(Stored data)
++++++
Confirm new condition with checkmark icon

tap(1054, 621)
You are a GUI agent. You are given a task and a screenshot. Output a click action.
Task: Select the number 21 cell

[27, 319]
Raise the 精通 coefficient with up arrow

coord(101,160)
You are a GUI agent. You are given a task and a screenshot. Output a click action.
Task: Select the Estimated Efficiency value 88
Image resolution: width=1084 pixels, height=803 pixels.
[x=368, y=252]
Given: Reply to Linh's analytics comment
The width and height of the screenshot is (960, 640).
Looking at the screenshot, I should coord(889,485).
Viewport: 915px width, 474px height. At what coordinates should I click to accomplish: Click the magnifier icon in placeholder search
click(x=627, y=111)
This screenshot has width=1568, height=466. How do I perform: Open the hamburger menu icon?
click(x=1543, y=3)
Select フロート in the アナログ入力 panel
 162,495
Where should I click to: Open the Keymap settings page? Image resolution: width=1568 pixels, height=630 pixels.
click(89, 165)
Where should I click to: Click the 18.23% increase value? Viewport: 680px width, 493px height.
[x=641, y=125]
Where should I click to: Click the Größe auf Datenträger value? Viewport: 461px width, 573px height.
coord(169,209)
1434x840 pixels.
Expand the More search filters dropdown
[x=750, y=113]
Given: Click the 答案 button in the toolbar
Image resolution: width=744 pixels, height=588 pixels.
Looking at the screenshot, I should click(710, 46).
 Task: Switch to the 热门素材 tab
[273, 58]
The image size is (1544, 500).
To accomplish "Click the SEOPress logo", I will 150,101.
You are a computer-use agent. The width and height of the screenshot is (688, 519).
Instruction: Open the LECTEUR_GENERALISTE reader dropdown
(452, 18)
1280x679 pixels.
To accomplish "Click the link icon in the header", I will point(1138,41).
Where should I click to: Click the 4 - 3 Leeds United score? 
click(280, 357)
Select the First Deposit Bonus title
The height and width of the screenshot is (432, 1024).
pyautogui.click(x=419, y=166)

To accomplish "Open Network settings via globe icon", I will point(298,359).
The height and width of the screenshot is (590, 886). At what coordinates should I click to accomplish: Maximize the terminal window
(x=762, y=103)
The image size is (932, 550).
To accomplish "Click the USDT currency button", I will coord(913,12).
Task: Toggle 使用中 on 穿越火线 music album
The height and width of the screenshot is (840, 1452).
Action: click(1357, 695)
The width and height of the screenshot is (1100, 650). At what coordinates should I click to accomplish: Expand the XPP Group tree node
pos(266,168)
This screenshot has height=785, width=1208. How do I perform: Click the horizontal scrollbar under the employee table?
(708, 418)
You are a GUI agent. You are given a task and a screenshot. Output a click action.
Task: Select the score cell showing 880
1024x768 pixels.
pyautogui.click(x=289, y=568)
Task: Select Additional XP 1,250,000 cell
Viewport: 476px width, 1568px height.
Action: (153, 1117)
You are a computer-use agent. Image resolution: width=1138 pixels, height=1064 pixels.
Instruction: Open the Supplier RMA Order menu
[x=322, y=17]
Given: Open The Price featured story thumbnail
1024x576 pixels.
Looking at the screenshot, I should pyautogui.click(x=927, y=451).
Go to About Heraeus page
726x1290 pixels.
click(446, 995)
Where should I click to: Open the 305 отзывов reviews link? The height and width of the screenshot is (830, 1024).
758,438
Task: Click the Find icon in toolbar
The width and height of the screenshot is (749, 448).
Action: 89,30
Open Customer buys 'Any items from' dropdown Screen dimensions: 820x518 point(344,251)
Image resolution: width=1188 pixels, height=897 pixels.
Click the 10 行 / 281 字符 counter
++++++
- **Requirement**:
Find out how many lines above hold "point". Write only the number.

- **Written answer**:
3